Furthermore, and this is the case of Leonardo and the recent series on the Medici of Florence, we must also begin to look at our past beyond the limits that we have involuntarily set on ourselves by concentrating only on certain characters from our past such as Leonardo, Michelangelo, the Medici or Caravaggio.

Our history has given us many fascinating characters who are not knownnot only to the large international public but sadly now also to a large part of the Italian public. We only have to mention two names, Federico da Montefeltro and Matilda of Tuscany, who had lives that were already important and extraordinary in themselves and so they would have no need of inventions to fascinate the great international audience.
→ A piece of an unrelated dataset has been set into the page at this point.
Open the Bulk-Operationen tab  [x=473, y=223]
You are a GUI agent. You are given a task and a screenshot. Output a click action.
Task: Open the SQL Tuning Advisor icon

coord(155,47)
And then, if we truly care about the international educational role of television, as a country we have a means, RAI Italia, that internationally has never reached its potential audience because the administrators do not bear in mind the many realities of its international audience, starting with the very low practical level in Italian for which it should also provide dedicated programmes and websites to explain the real history of the characters presented in its films and series.

To give a striking example, the stupendous film “Noi Credevamo” (We Believed) by the director Mario Martone that tells the story of three young men who take part in the Risorgimento presumes a good knowledge of our past and the key characters of that period. Of course we cannot introduce a narrator like the 1971 series did but today providing the information in other ways and in other languages is not impossible and not even costly considering that both RAI Storia (history) and RAI Cultura already have a solid base of information from which to start,

And finally, let us start to understand that if we really want international success for our films and TV programmes we must not fall into the trap of making everything simpler. Culturally, artistically and historically we have the world’s biggest Cultural Heritage and we have had a number of periods of true glory of every type that we do not have to invent a false past to present to the world because what we have is truly great and often much more incredible than what any author or scriptwriter could invent.

If we truly believe in the promotion of our Culture internationally we must fully understand that it is the direct result of our history and that by not respecting our past we also damage our Culture. People such as Leonardo, Garibaldi, Galileo and many others are the result of their times and to understand them we must also understand their worlds which are basically the forebears of the world in which we live. 

Let us keep faith with our past because our history is truly unique and has no need to be touched up to make it more fascinating to the world, starting with the Italians overseas who should be the first essential step for any promotion of our Culture and history around the world.